6) Make sure camera does not change position while shooting
7) load up in Photoshop
8) after processing raws put all of them in one layer and blend to your liking

alternatively,
a) shoot one shot in raw, process it twice (+1 and -1 stops) and blend.
b) find something better to shoot lol
c) get b&w film, with its 15-stop DR confirm can expose both moon and bkgnd correctly

glhf :bsmilie:
 

#9
dundee said:
1) get a decent tripod
2) shoot at base iso (for canon this is 200, not sure abt the D50), f8-16
3) set to RAW
4) mount camera on tripod
5) shoot 5 pics with 1-stop seperation eg: 5/10/20/40/80 with f16 with the 2nd and 4th shots exposing correctly for surroundings and moon respectively.
6) Make sure camera does not change position while shooting
7) load up in Photoshop
8) after processing raws put all of them in one layer and blend to your liking

alternatively,
a) shoot one shot in raw, process it twice (+1 and -1 stops) and blend.
b) find something better to shoot lol
c) get b&w film, with its 15-stop DR confirm can expose both moon and bkgnd correctly

glhf :bsmilie:
wow this mean lots of time. :eek: Which means that the moon's position will be out by the time you finish bracketing.:eek: DSLR have long processing time for long exposure and low light noise reduction.

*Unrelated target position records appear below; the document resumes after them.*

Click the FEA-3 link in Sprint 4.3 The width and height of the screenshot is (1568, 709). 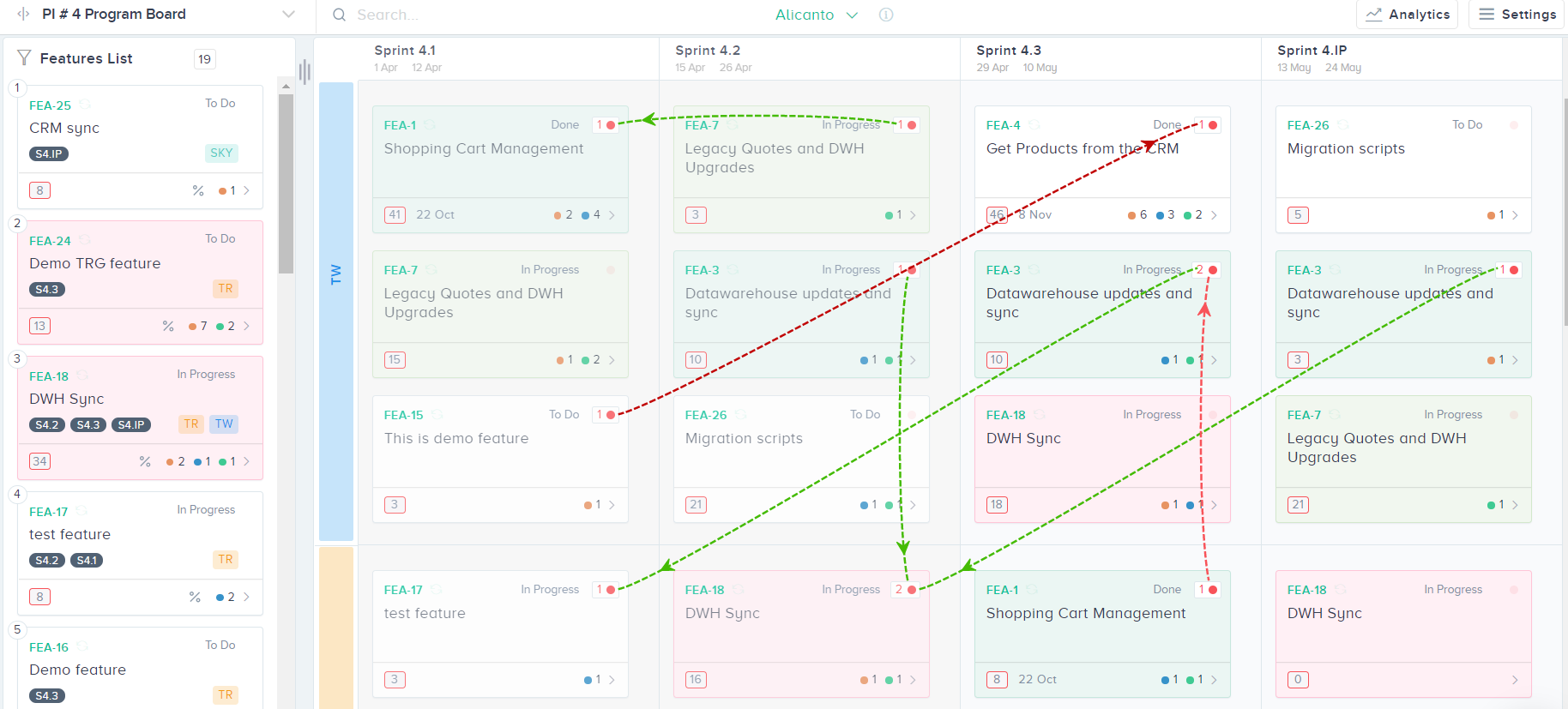(x=1003, y=270)
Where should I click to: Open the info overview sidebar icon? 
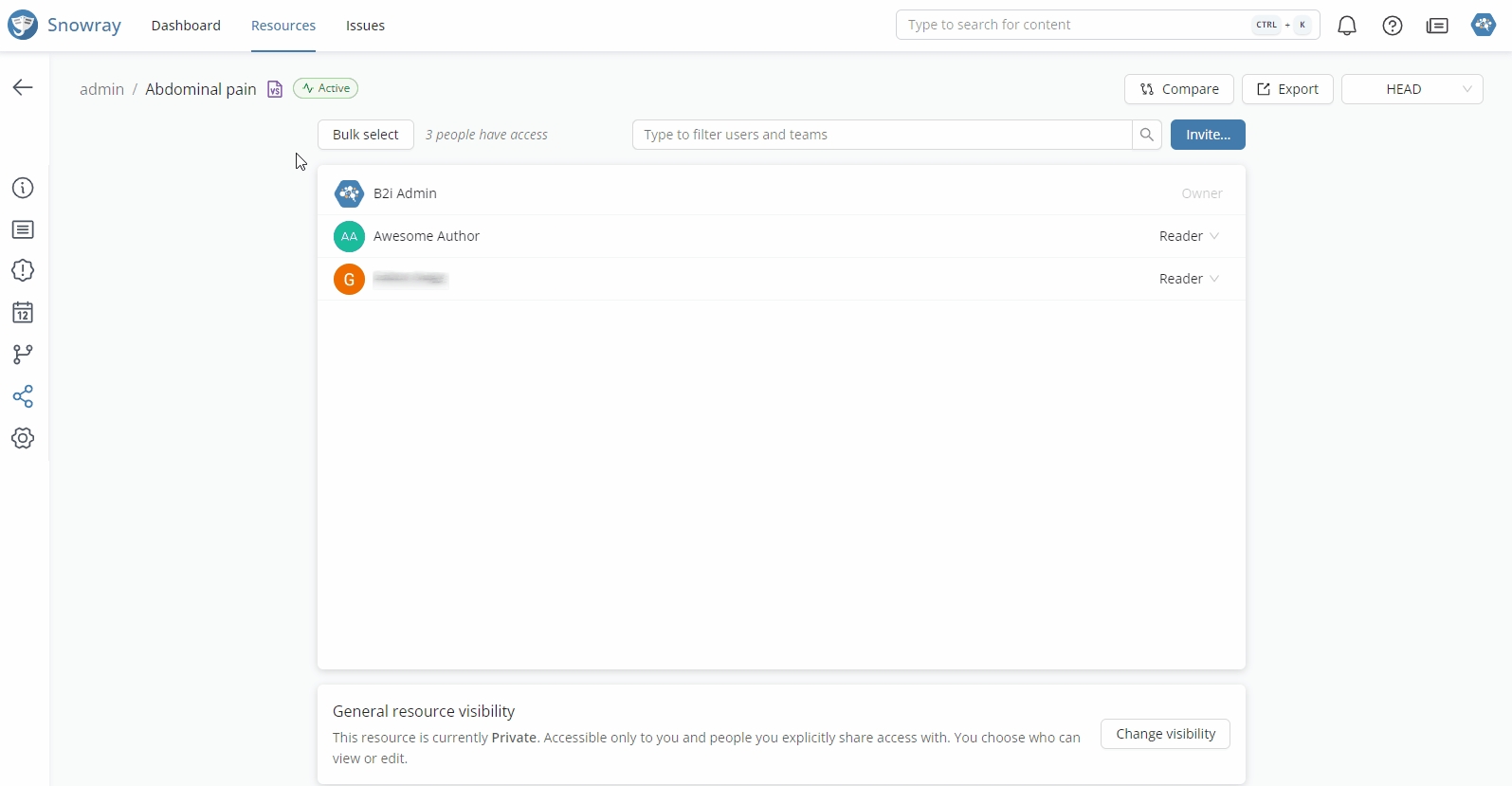pyautogui.click(x=23, y=188)
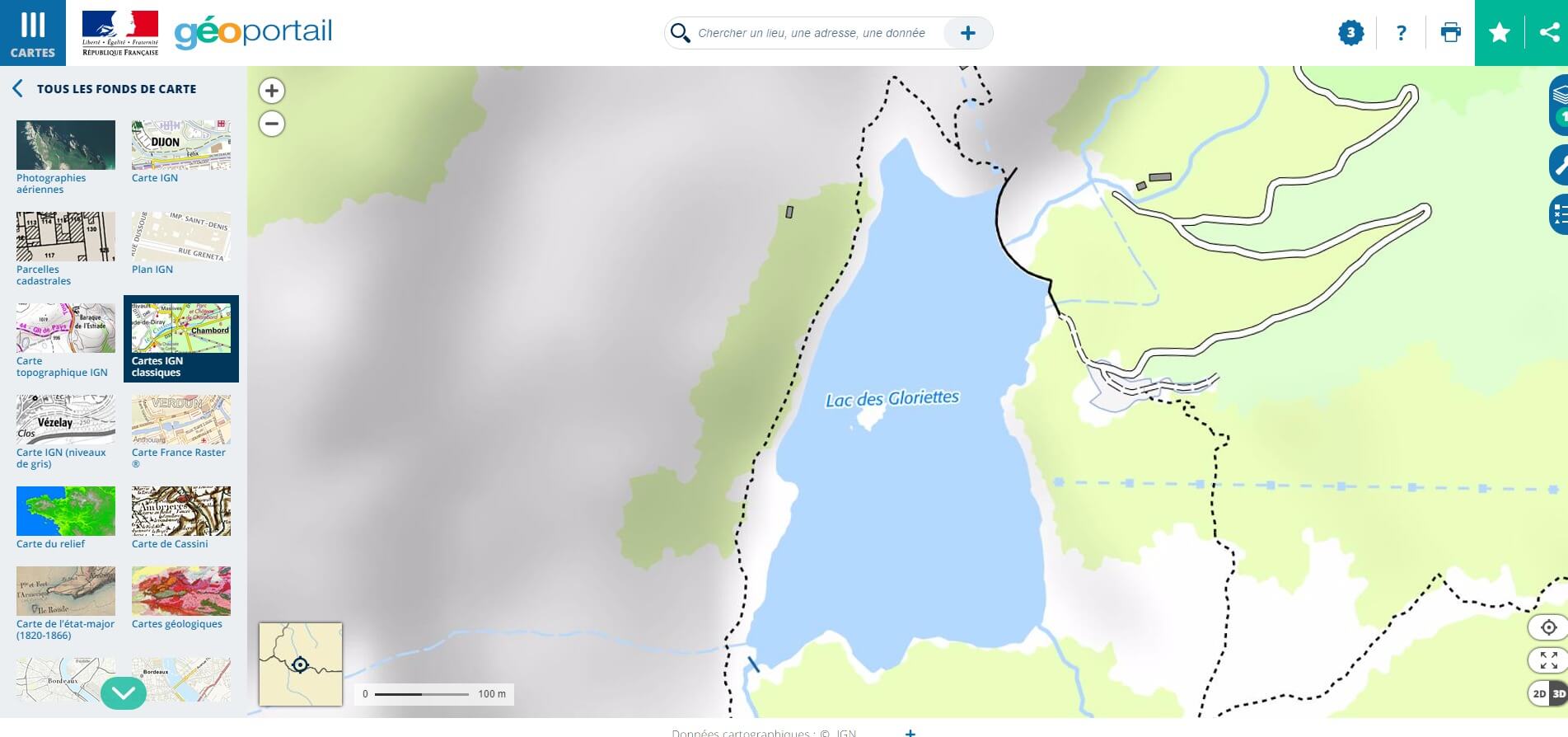Expand more base maps with chevron

[x=124, y=693]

My best advise, switch to spot metering, meter for the moon, keep f stop to at least f8 or smaller eg. f/22. The rest is up to your luck as digital is far less tolerant than film in this instance.:sweat:
 

#10
tommon said:
wow this mean lots of time. :eek: Which means that the moon's position will be out by the time you finish bracketing.:eek: DSLR have long processing time for long exposure and low light noise reduction. My best advise, switch to spot metering, meter for the moon, keep f stop to at least f8 or smaller eg. f/22. The rest is up to your luck as digital is far less tolerant than film in this instance.:sweat:
hehe, did the spot metering one and i got a nice shot of the moon. but at 200mm, the moon is still kind off small.

Is there anything that i can get as an attachment to magnify my shot rather than paying for a longer range lens?